▶ **Opdrachten**
a) Noem alle vraagnummers in de tekst over de integriteitsregels van de advocatuur waarin artikel 10a wordt genoemd.
b) Beantwoord met de tekst over de integriteitsregels van de advocatuur:
(i) Welk Kamerlid stelde de vragen?
(ii) Op welke datum zijn de vragen ingezonden?
(iii) Uit welke wet komt artikel 10a?
c) Vervang in de tekst over de integriteitsregels van de advocatuur "procespartijen" door "cliënten" en geef het stuk van "Vragen van het" tot "van deze uitspraak?" opnieuw.

====== Geselecteerde tekst ======

Vragen van het lid Van Nispen (SP) aan de Minister van Veiligheid en Justitie over de integriteitsregels van de advocatuur (ingezonden 23 november 2015).

Vraag 1

Hebt u kennisgenomen van de uitspraak van de tuchtrechter over de uitleg van artikel 10a Advocatenwet?1

Vraag 2

Klopt het dat alleen procespartijen een beroep kunnen doen op de integriteitsregels en kernwaarden van advocaten zoals verwoord in artikel 10a? Wat zijn de gevolgen van deze uitspraak?

Vraag 3

In welk opzicht beschermt artikel 10a het maatschappelijk belang en in welke opzicht het partijbelang?

Vraag 4

Wie, behalve procespartijen, kunnen een beroep doen op de naleving van integriteitsregels die het maatschappelijk belang dienen? Kunt u uw antwoord toelichten?

Vraag 5

Is het op grond van artikel 10a toelaatbaar als advocaten en partijen processtukken en proceshandelingen zoveel mogelijk op elkaar afstemmen met het oog op een zekere uitkomst? Kunt u uw antwoord toelichten?

====== Gegevensblok ======

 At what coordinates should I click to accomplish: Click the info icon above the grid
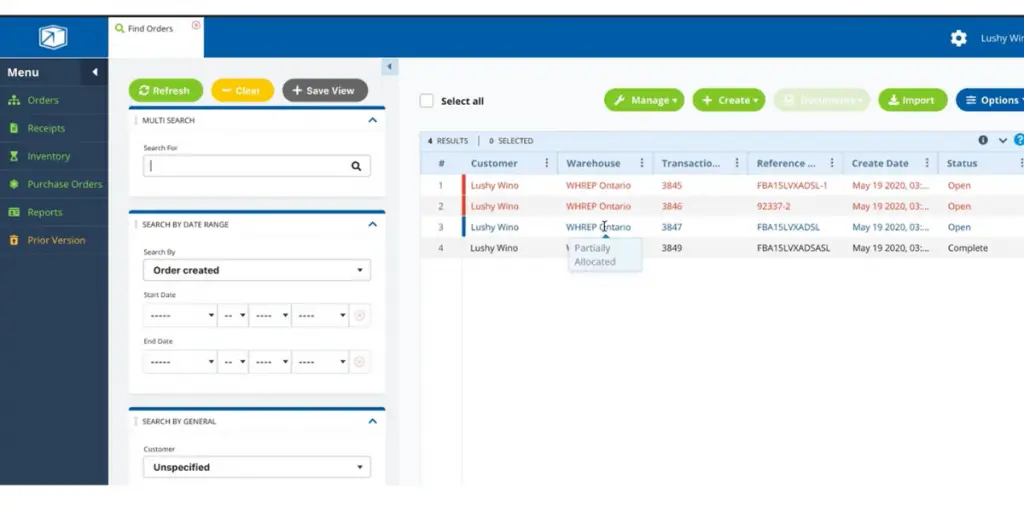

======

▶ **Verwachte resultaten**
a) Vraag 1, Vraag 2, Vraag 3, Vraag 5

b)
(i) Het lid Van Nispen (SP)
(ii) 23 november 2015
(iii) De Advocatenwet

c)
Vragen van het lid Van Nispen (SP) aan de Minister van Veiligheid en Justitie over de integriteitsregels van de advocatuur (ingezonden 23 november 2015).

Vraag 1

Hebt u kennisgenomen van de uitspraak van de tuchtrechter over de uitleg van artikel 10a Advocatenwet?1

Vraag 2

Klopt het dat alleen cliënten een beroep kunnen doen op de integriteitsregels en kernwaarden van advocaten zoals verwoord in artikel 10a? Wat zijn de gevolgen van deze uitspraak?